Each record must be repeated exactly as it stands.

"""

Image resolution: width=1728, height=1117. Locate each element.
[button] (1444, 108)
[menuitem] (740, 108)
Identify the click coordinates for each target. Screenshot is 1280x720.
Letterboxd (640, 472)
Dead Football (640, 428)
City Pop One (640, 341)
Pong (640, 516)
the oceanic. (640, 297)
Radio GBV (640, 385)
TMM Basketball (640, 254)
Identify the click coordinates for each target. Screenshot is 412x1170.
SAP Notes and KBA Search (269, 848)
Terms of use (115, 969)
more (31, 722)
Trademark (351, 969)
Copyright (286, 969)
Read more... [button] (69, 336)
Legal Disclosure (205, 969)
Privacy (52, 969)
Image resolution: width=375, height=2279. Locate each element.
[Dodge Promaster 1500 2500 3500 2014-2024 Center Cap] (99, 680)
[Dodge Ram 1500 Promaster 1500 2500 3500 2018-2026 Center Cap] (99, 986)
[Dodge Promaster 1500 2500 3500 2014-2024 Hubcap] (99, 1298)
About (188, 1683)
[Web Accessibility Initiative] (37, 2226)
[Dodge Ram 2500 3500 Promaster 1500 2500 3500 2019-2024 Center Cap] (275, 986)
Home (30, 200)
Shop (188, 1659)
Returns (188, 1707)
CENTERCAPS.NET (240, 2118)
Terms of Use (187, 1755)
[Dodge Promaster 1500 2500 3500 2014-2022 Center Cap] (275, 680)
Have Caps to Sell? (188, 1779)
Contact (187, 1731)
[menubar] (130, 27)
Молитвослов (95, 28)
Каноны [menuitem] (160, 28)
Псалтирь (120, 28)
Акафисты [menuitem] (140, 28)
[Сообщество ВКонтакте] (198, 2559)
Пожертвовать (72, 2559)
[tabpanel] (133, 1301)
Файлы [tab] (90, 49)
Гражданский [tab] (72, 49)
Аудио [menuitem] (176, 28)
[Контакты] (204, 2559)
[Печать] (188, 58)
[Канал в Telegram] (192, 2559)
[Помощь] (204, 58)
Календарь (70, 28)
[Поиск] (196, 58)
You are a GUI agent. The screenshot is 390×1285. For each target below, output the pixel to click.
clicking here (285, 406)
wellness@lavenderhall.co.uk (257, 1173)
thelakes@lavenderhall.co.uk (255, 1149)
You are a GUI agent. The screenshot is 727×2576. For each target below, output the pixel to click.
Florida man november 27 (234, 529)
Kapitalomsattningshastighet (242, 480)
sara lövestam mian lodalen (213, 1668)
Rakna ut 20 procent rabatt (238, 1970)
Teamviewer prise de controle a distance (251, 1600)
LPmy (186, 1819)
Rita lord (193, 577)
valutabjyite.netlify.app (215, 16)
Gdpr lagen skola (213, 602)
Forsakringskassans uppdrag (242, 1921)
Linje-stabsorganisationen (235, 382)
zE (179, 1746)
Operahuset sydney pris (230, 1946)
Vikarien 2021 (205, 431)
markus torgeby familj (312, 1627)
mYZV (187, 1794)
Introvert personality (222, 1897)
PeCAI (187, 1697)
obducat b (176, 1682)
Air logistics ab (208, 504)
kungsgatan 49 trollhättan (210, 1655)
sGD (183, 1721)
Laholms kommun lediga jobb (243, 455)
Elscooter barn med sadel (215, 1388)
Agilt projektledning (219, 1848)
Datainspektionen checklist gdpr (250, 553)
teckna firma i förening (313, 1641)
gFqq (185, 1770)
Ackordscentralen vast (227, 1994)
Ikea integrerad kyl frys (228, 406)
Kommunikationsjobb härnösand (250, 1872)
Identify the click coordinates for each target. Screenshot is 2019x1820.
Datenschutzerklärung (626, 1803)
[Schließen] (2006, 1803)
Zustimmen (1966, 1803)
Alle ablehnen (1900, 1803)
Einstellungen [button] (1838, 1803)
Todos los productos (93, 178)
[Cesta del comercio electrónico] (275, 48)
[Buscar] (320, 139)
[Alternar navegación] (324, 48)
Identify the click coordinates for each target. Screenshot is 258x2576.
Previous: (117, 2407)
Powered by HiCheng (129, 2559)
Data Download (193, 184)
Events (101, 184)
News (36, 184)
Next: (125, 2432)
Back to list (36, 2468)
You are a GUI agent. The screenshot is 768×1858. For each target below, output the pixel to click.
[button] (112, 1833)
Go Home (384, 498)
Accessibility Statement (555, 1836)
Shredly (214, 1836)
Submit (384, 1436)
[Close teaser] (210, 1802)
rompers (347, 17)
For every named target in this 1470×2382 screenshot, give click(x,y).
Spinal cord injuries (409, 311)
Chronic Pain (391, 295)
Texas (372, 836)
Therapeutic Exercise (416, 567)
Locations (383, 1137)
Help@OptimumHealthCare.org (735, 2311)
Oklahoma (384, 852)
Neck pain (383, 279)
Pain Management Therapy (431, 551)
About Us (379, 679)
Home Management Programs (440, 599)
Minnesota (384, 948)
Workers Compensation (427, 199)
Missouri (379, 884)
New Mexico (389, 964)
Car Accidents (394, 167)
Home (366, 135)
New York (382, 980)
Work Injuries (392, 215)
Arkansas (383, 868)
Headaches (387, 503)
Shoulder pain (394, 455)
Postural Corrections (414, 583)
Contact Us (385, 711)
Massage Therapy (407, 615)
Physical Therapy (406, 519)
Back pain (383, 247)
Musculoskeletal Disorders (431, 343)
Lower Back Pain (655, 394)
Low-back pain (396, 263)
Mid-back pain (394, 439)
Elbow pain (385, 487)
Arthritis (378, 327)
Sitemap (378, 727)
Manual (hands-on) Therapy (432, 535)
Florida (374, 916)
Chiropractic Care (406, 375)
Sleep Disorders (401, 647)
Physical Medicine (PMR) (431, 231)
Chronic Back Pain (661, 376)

"""

→ **Result for this exercise**:
Image resolution: width=1728, height=1117. Locate each element.
[button] (1444, 108)
[menuitem] (740, 108)
Identify the click coordinates for each target. Screenshot is 1280x720.
Letterboxd (640, 472)
Dead Football (640, 428)
City Pop One (640, 341)
Pong (640, 516)
the oceanic. (640, 297)
Radio GBV (640, 385)
TMM Basketball (640, 254)
Identify the click coordinates for each target. Screenshot is 412x1170.
SAP Notes and KBA Search (269, 848)
Terms of use (115, 969)
more (31, 722)
Trademark (351, 969)
Copyright (286, 969)
Read more... [button] (69, 336)
Legal Disclosure (205, 969)
Privacy (52, 969)
Image resolution: width=375, height=2279. Locate each element.
[Dodge Promaster 1500 2500 3500 2014-2024 Center Cap] (99, 680)
[Dodge Ram 1500 Promaster 1500 2500 3500 2018-2026 Center Cap] (99, 986)
[Dodge Promaster 1500 2500 3500 2014-2024 Hubcap] (99, 1298)
About (188, 1683)
[Web Accessibility Initiative] (37, 2226)
[Dodge Ram 2500 3500 Promaster 1500 2500 3500 2019-2024 Center Cap] (275, 986)
Home (30, 200)
Shop (188, 1659)
Returns (188, 1707)
CENTERCAPS.NET (240, 2118)
Terms of Use (187, 1755)
[Dodge Promaster 1500 2500 3500 2014-2022 Center Cap] (275, 680)
Have Caps to Sell? (188, 1779)
Contact (187, 1731)
[menubar] (130, 27)
Молитвослов (95, 28)
Каноны [menuitem] (160, 28)
Псалтирь (120, 28)
Акафисты [menuitem] (140, 28)
[Сообщество ВКонтакте] (198, 2559)
Пожертвовать (72, 2559)
[tabpanel] (133, 1301)
Файлы [tab] (90, 49)
Гражданский [tab] (72, 49)
Аудио [menuitem] (176, 28)
[Контакты] (204, 2559)
[Печать] (188, 58)
[Канал в Telegram] (192, 2559)
[Помощь] (204, 58)
Календарь (70, 28)
[Поиск] (196, 58)
You are a GUI agent. The screenshot is 390×1285. For each target below, output the pixel to click.
clicking here (285, 406)
wellness@lavenderhall.co.uk (257, 1173)
thelakes@lavenderhall.co.uk (255, 1149)
You are a GUI agent. The screenshot is 727×2576. For each target below, output the pixel to click.
Florida man november 27 (234, 529)
Kapitalomsattningshastighet (242, 480)
sara lövestam mian lodalen (213, 1668)
Rakna ut 20 procent rabatt (238, 1970)
Teamviewer prise de controle a distance (251, 1600)
LPmy (186, 1819)
Rita lord (193, 577)
valutabjyite.netlify.app (215, 16)
Gdpr lagen skola (213, 602)
Forsakringskassans uppdrag (242, 1921)
Linje-stabsorganisationen (235, 382)
zE (179, 1746)
Operahuset sydney pris (230, 1946)
Vikarien 2021 (205, 431)
markus torgeby familj (312, 1627)
mYZV (187, 1794)
Introvert personality (222, 1897)
PeCAI (187, 1697)
obducat b (176, 1682)
Air logistics ab (208, 504)
kungsgatan 49 trollhättan (210, 1655)
sGD (183, 1721)
Laholms kommun lediga jobb (243, 455)
Elscooter barn med sadel (215, 1388)
Agilt projektledning (219, 1848)
Datainspektionen checklist gdpr (250, 553)
teckna firma i förening (313, 1641)
gFqq (185, 1770)
Ackordscentralen vast (227, 1994)
Ikea integrerad kyl frys (228, 406)
Kommunikationsjobb härnösand (250, 1872)
Identify the click coordinates for each target. Screenshot is 2019x1820.
Datenschutzerklärung (626, 1803)
[Schließen] (2006, 1803)
Zustimmen (1966, 1803)
Alle ablehnen (1900, 1803)
Einstellungen [button] (1838, 1803)
Todos los productos (93, 178)
[Cesta del comercio electrónico] (275, 48)
[Buscar] (320, 139)
[Alternar navegación] (324, 48)
Identify the click coordinates for each target. Screenshot is 258x2576.
Previous: (117, 2407)
Powered by HiCheng (129, 2559)
Data Download (193, 184)
Events (101, 184)
News (36, 184)
Next: (125, 2432)
Back to list (36, 2468)
You are a GUI agent. The screenshot is 768×1858. For each target below, output the pixel to click.
[button] (112, 1833)
Go Home (384, 498)
Accessibility Statement (555, 1836)
Shredly (214, 1836)
Submit (384, 1436)
[Close teaser] (210, 1802)
rompers (347, 17)
For every named target in this 1470×2382 screenshot, give click(x,y).
Spinal cord injuries (409, 311)
Chronic Pain (391, 295)
Texas (372, 836)
Therapeutic Exercise (416, 567)
Locations (383, 1137)
Help@OptimumHealthCare.org (735, 2311)
Oklahoma (384, 852)
Neck pain (383, 279)
Pain Management Therapy (431, 551)
About Us (379, 679)
Home Management Programs (440, 599)
Minnesota (384, 948)
Workers Compensation (427, 199)
Missouri (379, 884)
New Mexico (389, 964)
Car Accidents (394, 167)
Home (366, 135)
New York (382, 980)
Work Injuries (392, 215)
Arkansas (383, 868)
Headaches (387, 503)
Shoulder pain (394, 455)
Postural Corrections (414, 583)
Contact Us (385, 711)
Massage Therapy (407, 615)
Physical Therapy (406, 519)
Back pain (383, 247)
Musculoskeletal Disorders (431, 343)
Lower Back Pain (655, 394)
Low-back pain (396, 263)
Mid-back pain (394, 439)
Elbow pain (385, 487)
Arthritis (378, 327)
Sitemap (378, 727)
Manual (hands-on) Therapy (432, 535)
Florida (374, 916)
Chiropractic Care (406, 375)
Sleep Disorders (401, 647)
Physical Medicine (PMR) (431, 231)
Chronic Back Pain (661, 376)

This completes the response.